Rara as a Religious Obligation in Vodou
Analysis

In my book, I argue that while Rara seems like a country Carnival, the festival consists of an outer, secular layer of Carnival "play," that surrounds a protected, secret inner layer of religious "work." Most Rara bands have a lwa (spirit) who serves as its patron in the Afro-Creole religion of Haiti (called Vodou). Often it is the spirit who has asked for the band to be formed, and the Rara is itself a gift to the spirit.
The inner core of Rara leaders is made up of leaders of Vodou societies. They are going about the business of performing serious ritual obligations to the lwa. Rara bands work to "heat up" and activate their instruments, and they perform ceremonies to the spirits. Then, the bands go out to salute important religious sites-graves of ancestors, and trees, rocks, and intersections where other inherited spirits are said to live.
The Rara spirits can sometimes be from the Rada branch, which is historically Dahomean and Yoruba.
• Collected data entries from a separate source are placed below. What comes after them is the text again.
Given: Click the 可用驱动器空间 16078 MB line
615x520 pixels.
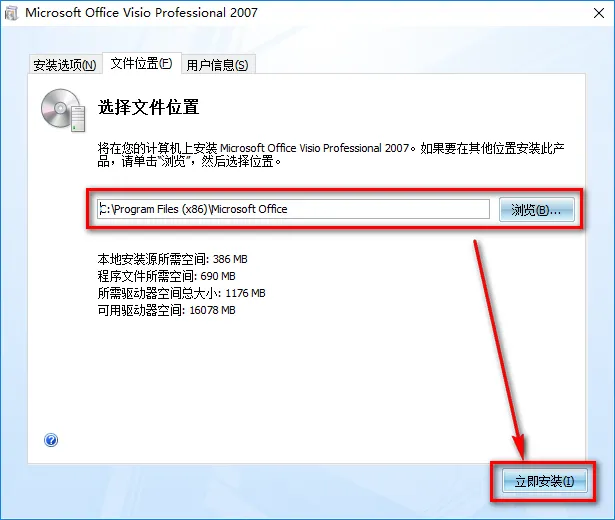Looking at the screenshot, I should 166,311.
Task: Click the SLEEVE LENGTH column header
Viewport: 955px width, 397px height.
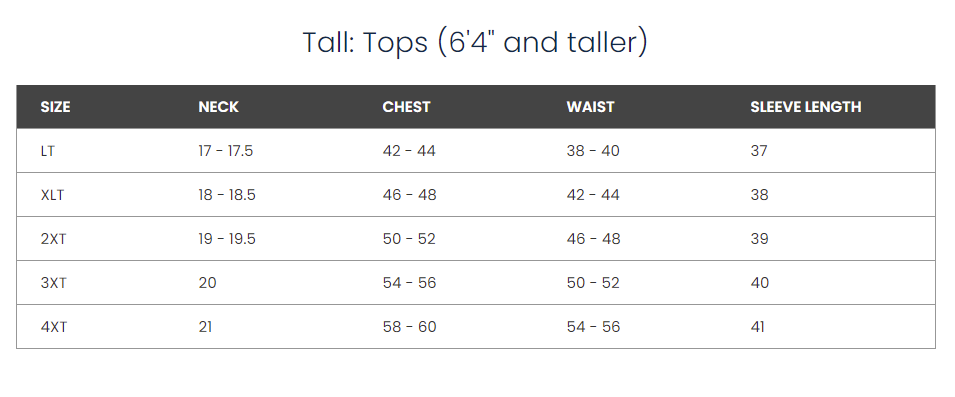Action: coord(806,107)
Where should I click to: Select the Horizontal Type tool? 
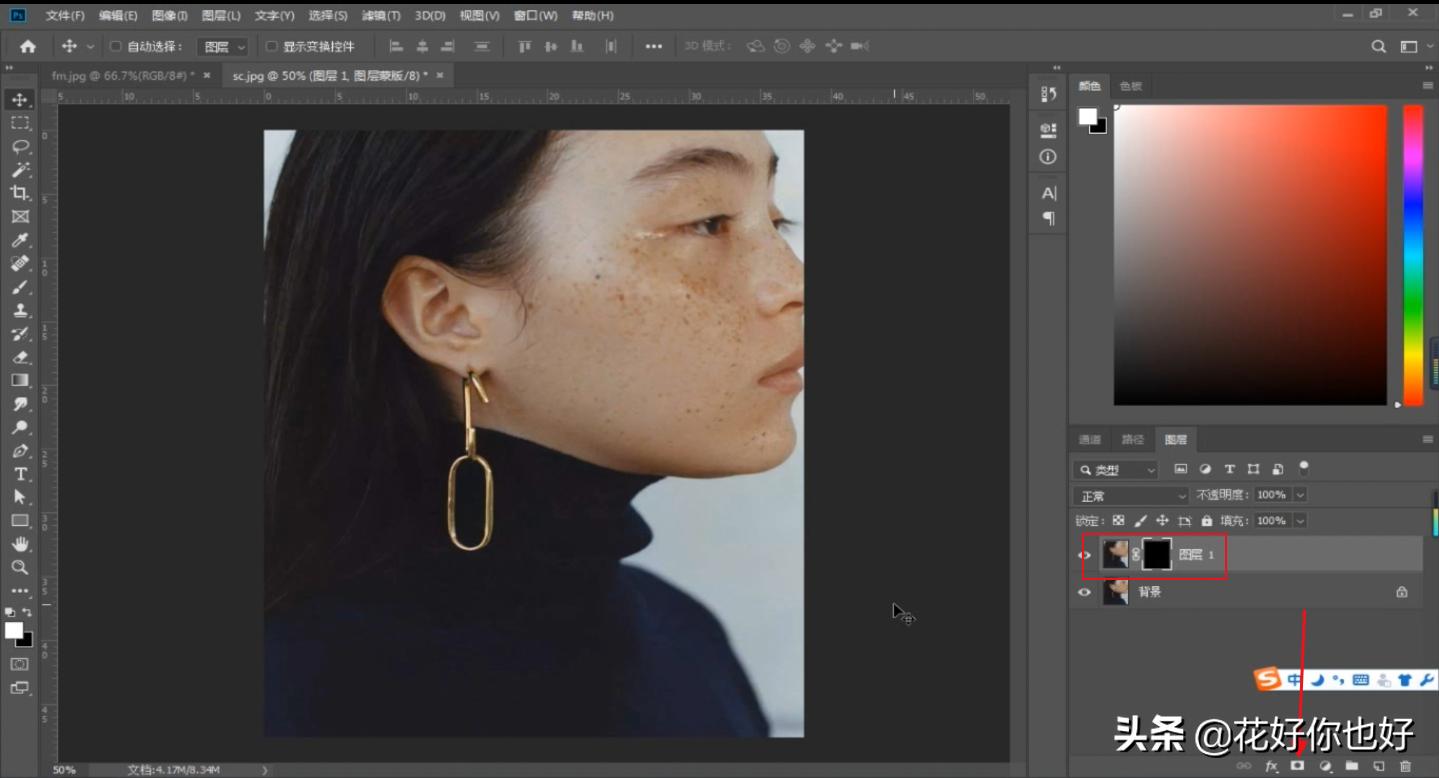[x=20, y=474]
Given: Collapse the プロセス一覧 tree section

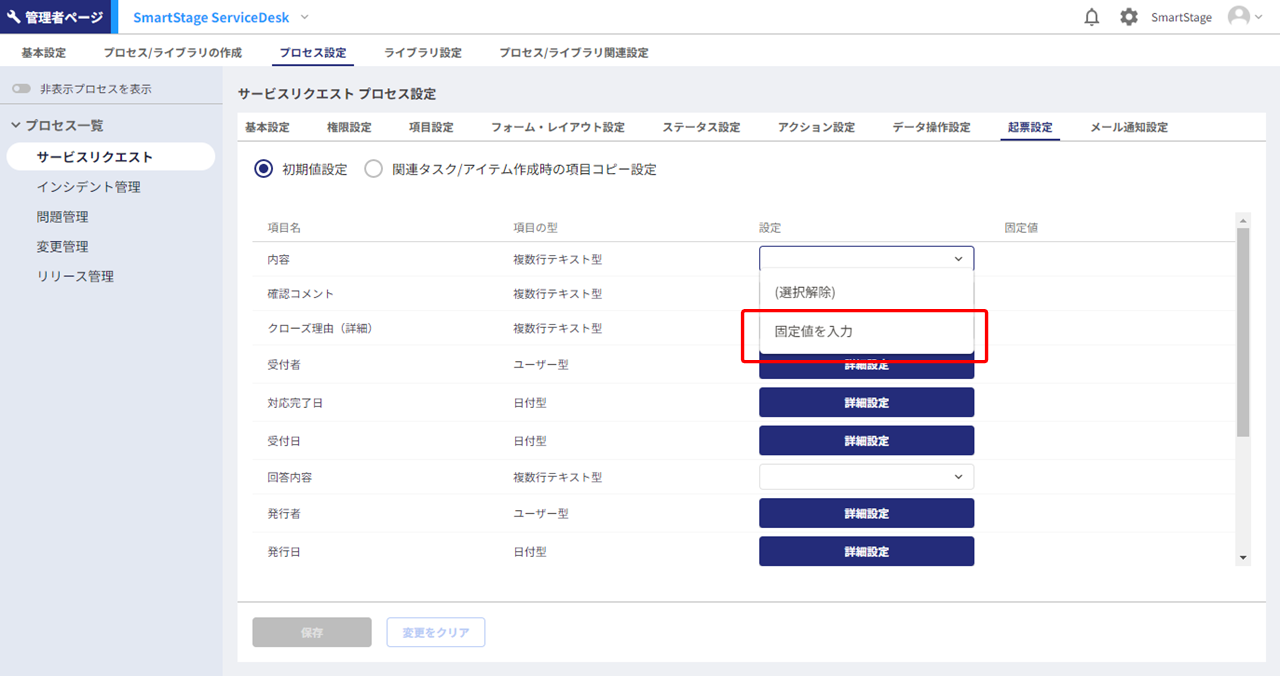Looking at the screenshot, I should (x=16, y=125).
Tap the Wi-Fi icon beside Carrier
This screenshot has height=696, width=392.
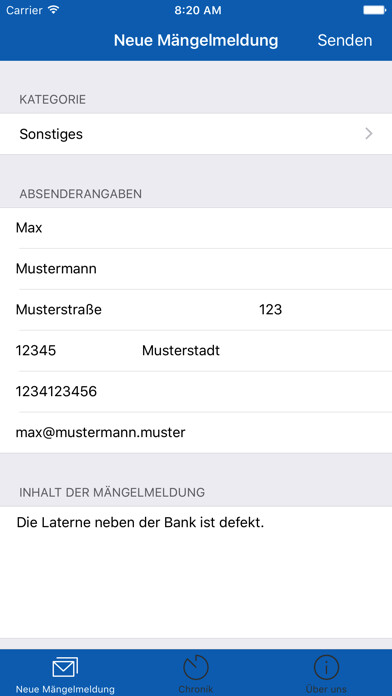pyautogui.click(x=54, y=10)

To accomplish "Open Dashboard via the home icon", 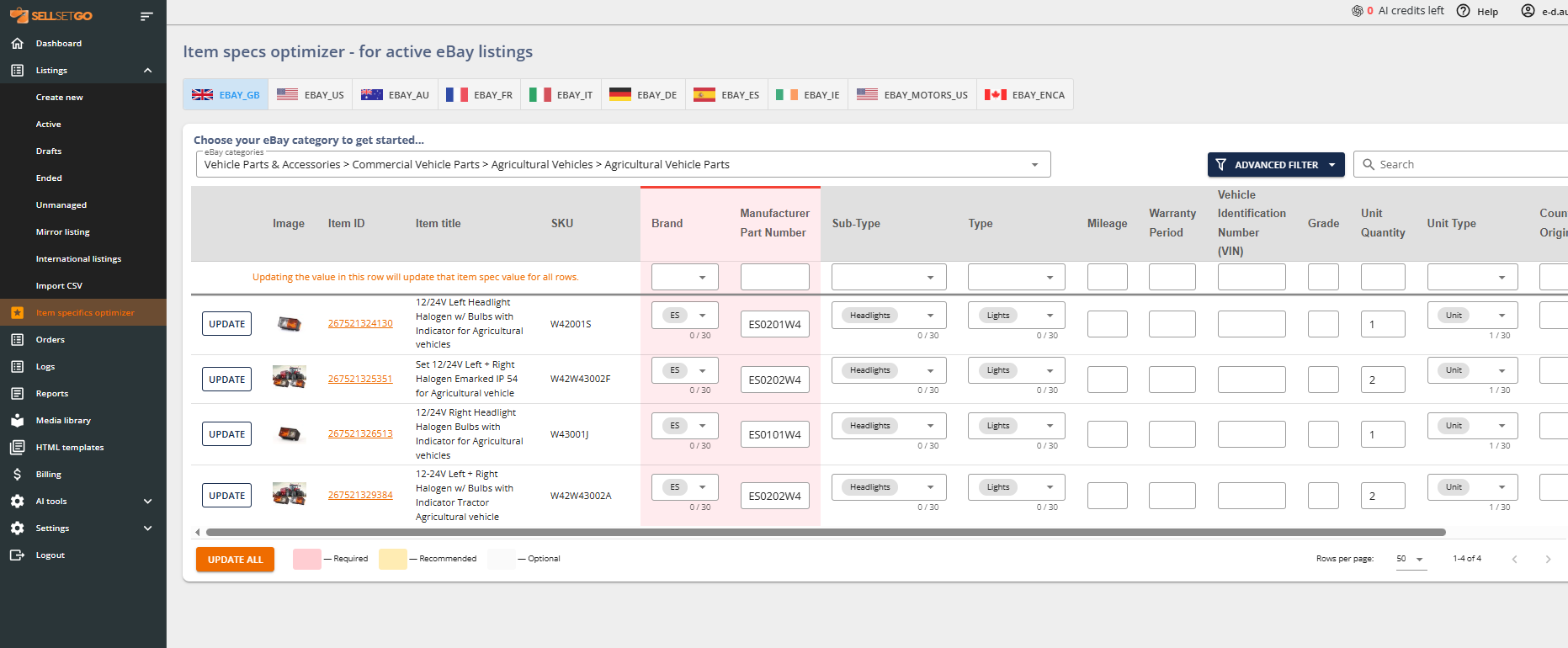I will pyautogui.click(x=17, y=43).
But most often, they belong to the Petwo branch, which is rooted in the Kongo civilization. The rituals, rhythms, colors, and dances of Rara are close to the Petwo and Kongo rites. The festival is a spiritually "hot" festival, and by necessity takes place mostly outdoors, and not inside the Temple itself. Occasionally, Rara bands will even go to the cemetery to ask permission to capture the spirits of the recently dead-called zombi-and bring them in the Rara to "heat up the band." You can see this request in the short video clip here. This is a very complicated ritual, and calls for sensitive historical analysis that's too much to reprint here. See Chapter Three of Rara! for a longer discussion.
(Excerpted from Elizabeth McAlister, Rara! Vodou, Power, and Performance in Haiti and its Diaspora. University of California Press, 2002, p. 31, 85-90. )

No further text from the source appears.